Problem Statement
Planning personalized travel itineraries can be time-consuming and challenging,
considering various factors such as individual preferences, interests, and
available time. An AI-driven solution is needed to streamline and optimize the
travel planning process.
Abstract
This project aims to develop an AI-driven personalized travel itinerary planning
system. Utilizing machine learning algorithms, the system will analyze user
preferences, travel history, and real-time data to generate customized travel
itineraries, including recommendations for activities, accommodations, and
transportation.
Outcome
A user-friendly travel planning platform that leverages AI to provide personalized
recommendations, enhancing the overall travel experience for users.
Reference
In recent years, recommender systems have been used as a solution to support tourists with
recommendations oriented to maximize the entertainment value of visiting a tourist destination. However, this is not an easy task because many aspects need to be considered to make realistic recommendations: the context of a tourist destination visited, lack of updated information about points of interest, transport information, weather forecast, etc.
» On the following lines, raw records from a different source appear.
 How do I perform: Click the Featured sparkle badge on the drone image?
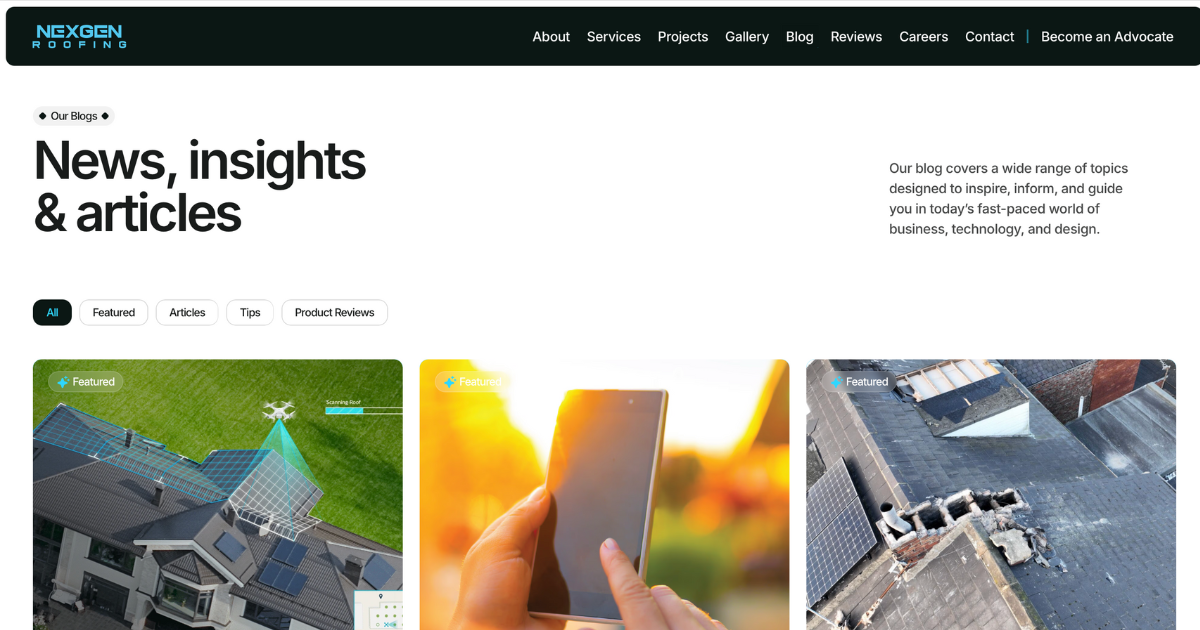coord(86,382)
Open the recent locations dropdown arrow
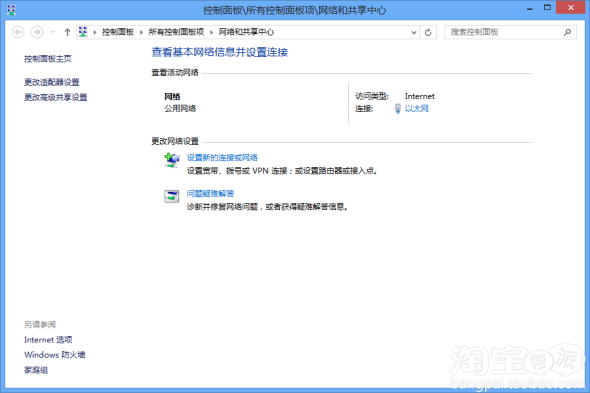 coord(53,32)
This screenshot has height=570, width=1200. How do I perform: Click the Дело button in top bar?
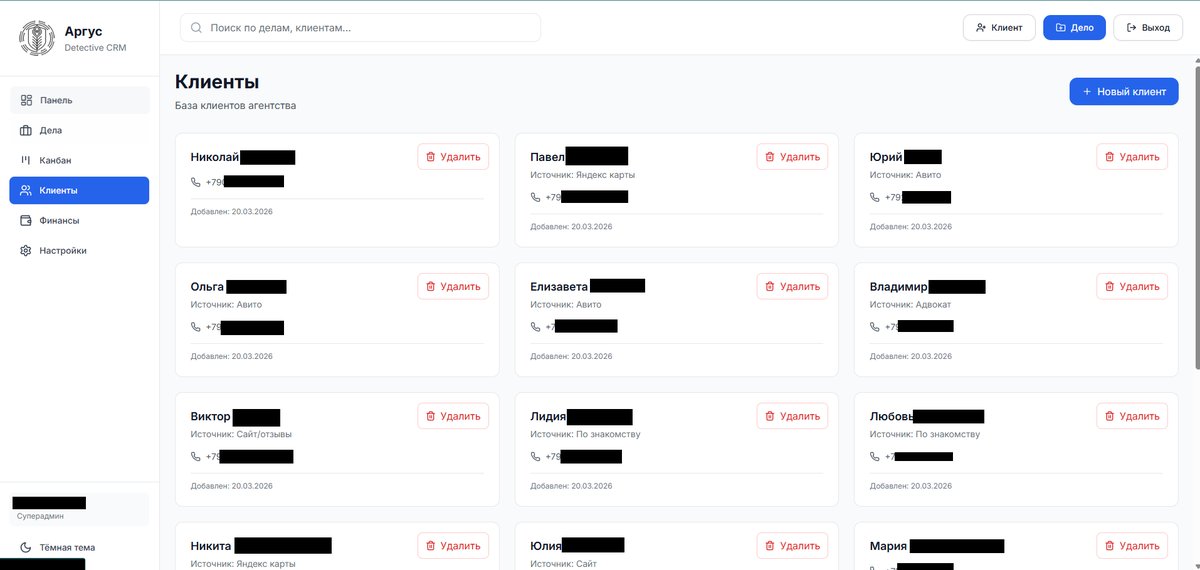pyautogui.click(x=1073, y=28)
The recommendations concerning a tourist destination must be linked to the interests and constraints of the tourist. In this research, we present a mobile recommender system based on Tourist Trip Design Problem (TTDP)/Time Depending (TD) – Orienteering Problem (OP) – Time Windows (TW), which analyzes in real time the user’s constraints and the points of interest’s constraints. For solving TTDP, we clustered preferences depending on the number of days that a tourist will visit a tourist destination using a k-means algorithm.